Le Canada, considéré comme un outsider crédible, n’offre pas de contrats fixes mais paie ses joueuses au tournoi. Particularité notable : leur rémunération est identique à celle des hommes, un signe fort d’égalité même si les montants demeurent inférieurs aux grandes nations professionnelles.
Un contraste criant
Cette disparité met en lumière les fractures profondes qui traversent le rugby féminin. Alors que certaines joueuses vivent de leur passion et bénéficient d’un encadrement complet, d’autres doivent cumuler plusieurs emplois ou s’endetter pour porter le maillot de leur pays. Le cas des Samoa en est l’illustration la plus dure.
Le Japon fait face à une situation similaire, avec des joueuses souvent obligées de financer elles-mêmes une partie de leur préparation et de jongler entre carrière professionnelle et vie sportive. Ces réalités ternissent l’image d’un tournoi qui se veut vitrine mondiale de la discipline.
Le rugby féminin, un sport en pleine mutation
L’histoire des Samoanes pose une question de fond : comment assurer une véritable équité dans le développement du rugby féminin ? Ces dernières années, la discipline a franchi un cap en termes de visibilité et d’audience. La Coupe du monde 2021, disputée en Nouvelle-Zélande, avait déjà battu des records d’affluence. L’édition 2025 en Angleterre s’annonce encore plus suivie.
Mais la professionnalisation reste à deux vitesses. Certaines fédérations investissent massivement, d’autres peinent à suivre le rythme. Cette fracture risque à terme de déséquilibrer les compétitions, en créant un fossé insurmontable entre nations riches et pays émergents.
Un symbole de courage et de solidarité
Malgré les difficultés, les joueuses samoanes abordent la Coupe du monde avec un état d’esprit combatif. Leur présence même au tournoi est un exploit en soi, fruit de leur détermination et du soutien de leur communauté. Les dons reçus traduisent l’attachement d’un peuple à son équipe et la volonté collective de voir les Samoa briller sur la scène mondiale.
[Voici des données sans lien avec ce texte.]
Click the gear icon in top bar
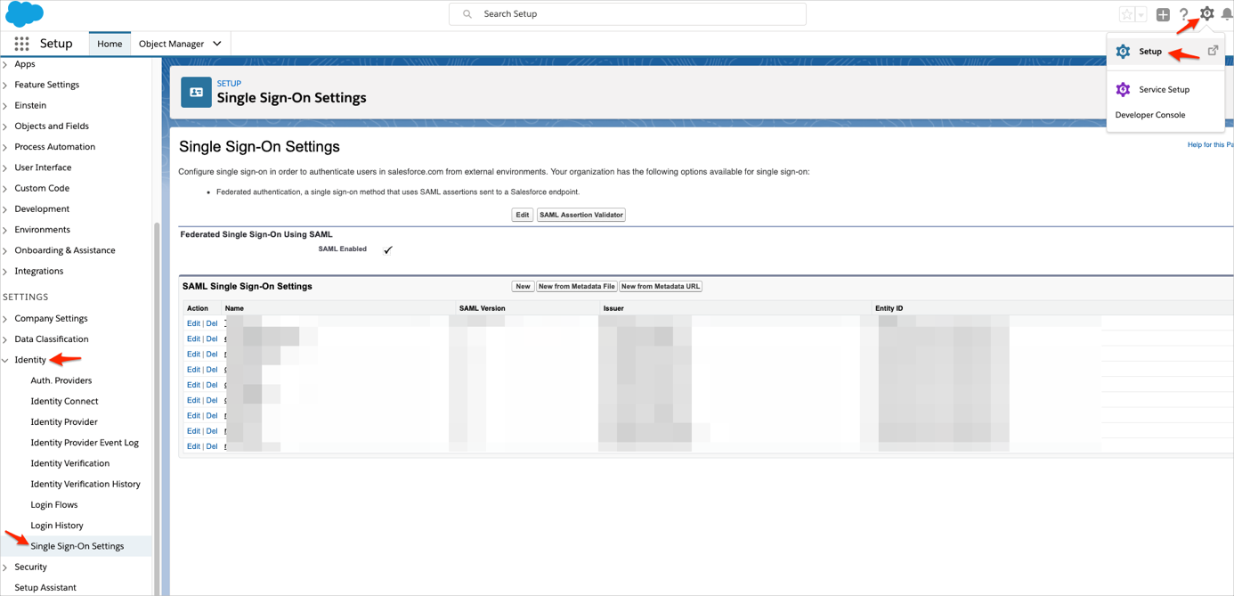The image size is (1234, 596). 1206,13
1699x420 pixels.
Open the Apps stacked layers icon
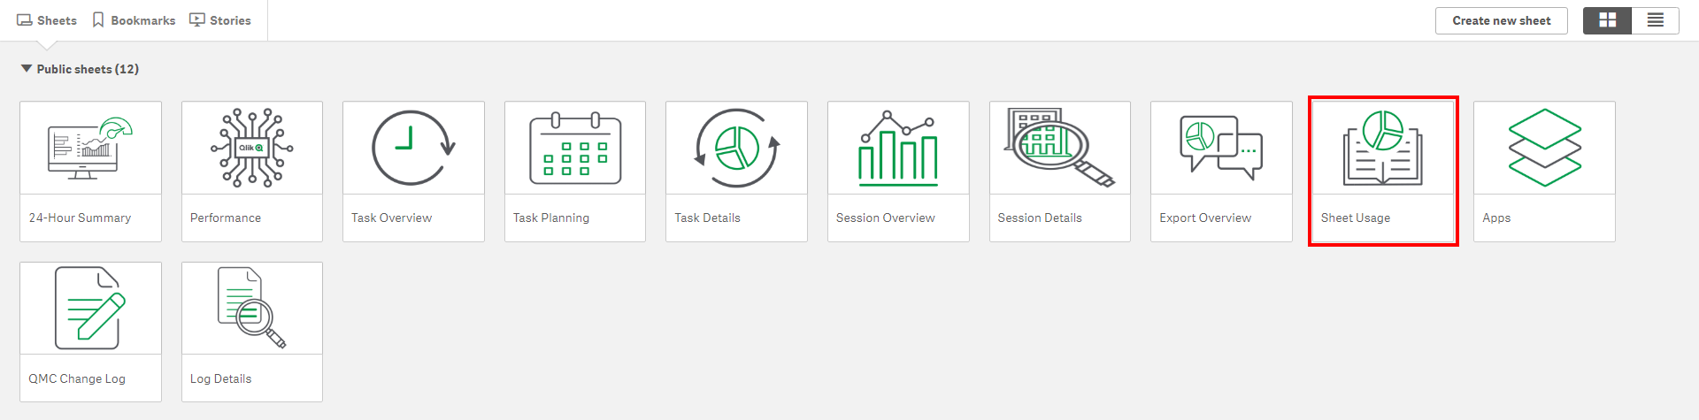click(1544, 149)
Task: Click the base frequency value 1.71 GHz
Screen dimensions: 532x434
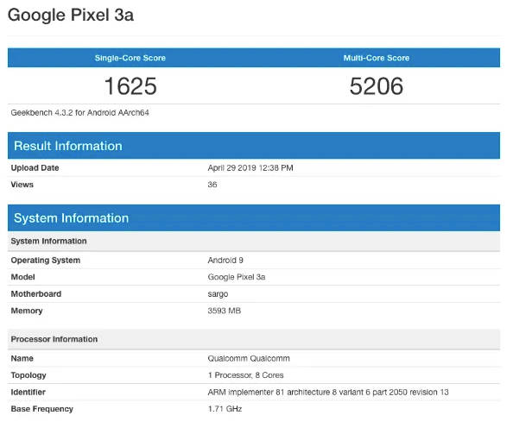Action: pyautogui.click(x=226, y=409)
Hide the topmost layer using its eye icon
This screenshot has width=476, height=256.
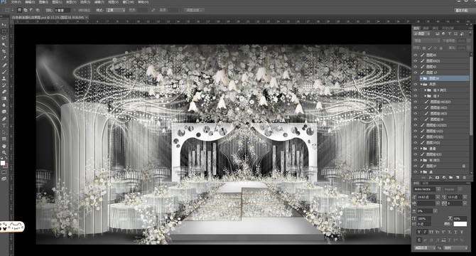(x=416, y=55)
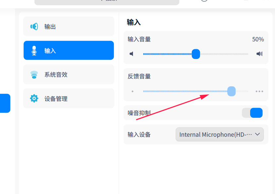The height and width of the screenshot is (194, 275).
Task: Select the highlighted 输入 sidebar item
Action: coord(69,51)
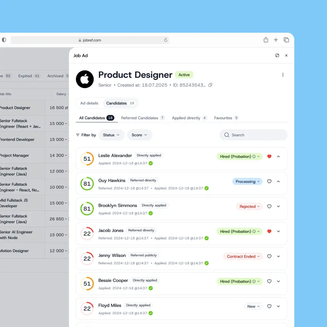
Task: Open the three-dot job ad options menu
Action: (283, 75)
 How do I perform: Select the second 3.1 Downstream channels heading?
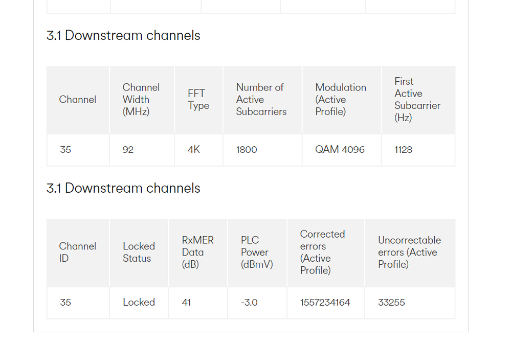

Cette histoire résonne aussi comme un rappel des valeurs profondes du sport : la solidarité, la passion et la résilience. Bien au-delà des résultats, les Samoanes symbolisent un combat pour l’égalité et la reconnaissance du rugby féminin.
Une question politique à l’horizon
À quelques jours du coup d’envoi, la pression monte aussi sur les instances dirigeantes. World Rugby, qui affiche son ambition de développer le rugby féminin, devra tôt ou tard se saisir de cette question. Faut-il instaurer des aides spécifiques pour les nations moins riches ? Créer un fonds de soutien destiné à garantir une rémunération minimale aux joueuses engagées en Coupe du monde ?
Ces interrogations seront au cœur des débats dans les prochaines années. Car si le rugby féminin veut s’imposer comme un sport pleinement professionnel et attractif, il devra résoudre ces inégalités criantes.